SOURCE DATA
════

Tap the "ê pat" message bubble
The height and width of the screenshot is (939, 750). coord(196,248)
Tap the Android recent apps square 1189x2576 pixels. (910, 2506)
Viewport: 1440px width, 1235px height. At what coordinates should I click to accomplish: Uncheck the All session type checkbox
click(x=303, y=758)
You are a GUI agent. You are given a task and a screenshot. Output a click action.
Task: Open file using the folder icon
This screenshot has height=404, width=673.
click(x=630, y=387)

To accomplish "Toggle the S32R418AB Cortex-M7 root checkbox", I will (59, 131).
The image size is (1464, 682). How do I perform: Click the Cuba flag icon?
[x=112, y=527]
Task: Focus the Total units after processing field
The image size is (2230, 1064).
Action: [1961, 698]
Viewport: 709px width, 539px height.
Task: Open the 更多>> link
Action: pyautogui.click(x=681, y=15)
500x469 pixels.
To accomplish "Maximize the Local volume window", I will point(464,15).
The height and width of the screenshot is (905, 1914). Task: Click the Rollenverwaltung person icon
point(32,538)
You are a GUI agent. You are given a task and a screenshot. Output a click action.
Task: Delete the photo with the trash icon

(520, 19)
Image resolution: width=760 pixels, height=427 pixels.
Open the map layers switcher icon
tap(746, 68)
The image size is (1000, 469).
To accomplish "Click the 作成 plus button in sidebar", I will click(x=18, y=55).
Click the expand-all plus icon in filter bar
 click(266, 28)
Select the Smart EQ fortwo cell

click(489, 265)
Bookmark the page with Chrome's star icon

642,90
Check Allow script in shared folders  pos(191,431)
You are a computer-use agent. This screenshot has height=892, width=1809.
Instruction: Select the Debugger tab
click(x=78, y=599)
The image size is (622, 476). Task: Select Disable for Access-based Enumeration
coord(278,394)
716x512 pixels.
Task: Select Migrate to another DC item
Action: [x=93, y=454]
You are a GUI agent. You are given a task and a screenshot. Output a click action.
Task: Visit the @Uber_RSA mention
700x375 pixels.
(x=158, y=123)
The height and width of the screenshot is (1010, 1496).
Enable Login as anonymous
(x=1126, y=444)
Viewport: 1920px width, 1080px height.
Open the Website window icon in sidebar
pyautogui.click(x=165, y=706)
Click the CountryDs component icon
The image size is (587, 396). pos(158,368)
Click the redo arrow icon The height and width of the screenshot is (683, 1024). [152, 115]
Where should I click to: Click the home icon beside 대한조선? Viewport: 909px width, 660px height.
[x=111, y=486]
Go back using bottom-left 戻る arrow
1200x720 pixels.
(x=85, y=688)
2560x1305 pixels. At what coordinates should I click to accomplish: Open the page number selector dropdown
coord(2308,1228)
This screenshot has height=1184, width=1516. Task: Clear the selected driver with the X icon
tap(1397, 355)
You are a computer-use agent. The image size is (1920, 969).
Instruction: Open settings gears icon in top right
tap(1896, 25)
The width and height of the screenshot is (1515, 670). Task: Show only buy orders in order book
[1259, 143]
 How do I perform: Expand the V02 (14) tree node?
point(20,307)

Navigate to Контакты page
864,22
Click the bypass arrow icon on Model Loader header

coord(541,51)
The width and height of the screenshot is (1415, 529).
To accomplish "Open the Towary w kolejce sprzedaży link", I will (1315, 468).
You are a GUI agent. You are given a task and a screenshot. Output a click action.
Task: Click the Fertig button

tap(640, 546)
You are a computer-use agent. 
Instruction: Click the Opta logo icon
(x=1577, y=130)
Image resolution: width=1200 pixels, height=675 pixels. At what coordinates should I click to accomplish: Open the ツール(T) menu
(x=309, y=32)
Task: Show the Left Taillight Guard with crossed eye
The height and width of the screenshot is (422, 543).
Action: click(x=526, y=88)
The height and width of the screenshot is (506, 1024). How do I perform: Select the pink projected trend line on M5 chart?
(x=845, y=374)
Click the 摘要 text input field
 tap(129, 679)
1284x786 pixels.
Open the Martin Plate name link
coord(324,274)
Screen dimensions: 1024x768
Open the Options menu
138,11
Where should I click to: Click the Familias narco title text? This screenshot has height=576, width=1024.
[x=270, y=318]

════

WORK REQUIRED
The data must be duplicated exactly, with nothing left out.

WRITTEN ANSWER
Tap the "ê pat" message bubble
The height and width of the screenshot is (939, 750). coord(196,248)
Tap the Android recent apps square 1189x2576 pixels. (910, 2506)
Viewport: 1440px width, 1235px height. At what coordinates should I click to accomplish: Uncheck the All session type checkbox
click(x=303, y=758)
You are a GUI agent. You are given a task and a screenshot. Output a click action.
Task: Open file using the folder icon
This screenshot has height=404, width=673.
click(x=630, y=387)

To accomplish "Toggle the S32R418AB Cortex-M7 root checkbox", I will (59, 131).
The image size is (1464, 682). How do I perform: Click the Cuba flag icon?
[x=112, y=527]
Task: Focus the Total units after processing field
The image size is (2230, 1064).
Action: [1961, 698]
Viewport: 709px width, 539px height.
Task: Open the 更多>> link
Action: pyautogui.click(x=681, y=15)
500x469 pixels.
To accomplish "Maximize the Local volume window", I will point(464,15).
The height and width of the screenshot is (905, 1914). Task: Click the Rollenverwaltung person icon
point(32,538)
You are a GUI agent. You are given a task and a screenshot. Output a click action.
Task: Delete the photo with the trash icon

(520, 19)
Image resolution: width=760 pixels, height=427 pixels.
Open the map layers switcher icon
tap(746, 68)
The image size is (1000, 469).
To accomplish "Click the 作成 plus button in sidebar", I will click(x=18, y=55).
Click the expand-all plus icon in filter bar
 click(266, 28)
Select the Smart EQ fortwo cell

click(489, 265)
Bookmark the page with Chrome's star icon

642,90
Check Allow script in shared folders  pos(191,431)
You are a computer-use agent. This screenshot has height=892, width=1809.
Instruction: Select the Debugger tab
click(x=78, y=599)
The image size is (622, 476). Task: Select Disable for Access-based Enumeration
coord(278,394)
716x512 pixels.
Task: Select Migrate to another DC item
Action: [x=93, y=454]
You are a GUI agent. You are given a task and a screenshot. Output a click action.
Task: Visit the @Uber_RSA mention
700x375 pixels.
(x=158, y=123)
The height and width of the screenshot is (1010, 1496).
Enable Login as anonymous
(x=1126, y=444)
Viewport: 1920px width, 1080px height.
Open the Website window icon in sidebar
pyautogui.click(x=165, y=706)
Click the CountryDs component icon
The image size is (587, 396). pos(158,368)
Click the redo arrow icon The height and width of the screenshot is (683, 1024). [152, 115]
Where should I click to: Click the home icon beside 대한조선? Viewport: 909px width, 660px height.
[x=111, y=486]
Go back using bottom-left 戻る arrow
1200x720 pixels.
(x=85, y=688)
2560x1305 pixels. At what coordinates should I click to accomplish: Open the page number selector dropdown
coord(2308,1228)
This screenshot has height=1184, width=1516. Task: Clear the selected driver with the X icon
tap(1397, 355)
You are a computer-use agent. The image size is (1920, 969).
Instruction: Open settings gears icon in top right
tap(1896, 25)
The width and height of the screenshot is (1515, 670). Task: Show only buy orders in order book
[1259, 143]
 How do I perform: Expand the V02 (14) tree node?
point(20,307)

Navigate to Контакты page
864,22
Click the bypass arrow icon on Model Loader header

coord(541,51)
The width and height of the screenshot is (1415, 529).
To accomplish "Open the Towary w kolejce sprzedaży link", I will (1315, 468).
You are a GUI agent. You are given a task and a screenshot. Output a click action.
Task: Click the Fertig button

tap(640, 546)
You are a computer-use agent. 
Instruction: Click the Opta logo icon
(x=1577, y=130)
Image resolution: width=1200 pixels, height=675 pixels. At what coordinates should I click to accomplish: Open the ツール(T) menu
(x=309, y=32)
Task: Show the Left Taillight Guard with crossed eye
The height and width of the screenshot is (422, 543).
Action: click(x=526, y=88)
The height and width of the screenshot is (506, 1024). How do I perform: Select the pink projected trend line on M5 chart?
(x=845, y=374)
Click the 摘要 text input field
 tap(129, 679)
1284x786 pixels.
Open the Martin Plate name link
coord(324,274)
Screen dimensions: 1024x768
Open the Options menu
138,11
Where should I click to: Click the Familias narco title text? This screenshot has height=576, width=1024.
[x=270, y=318]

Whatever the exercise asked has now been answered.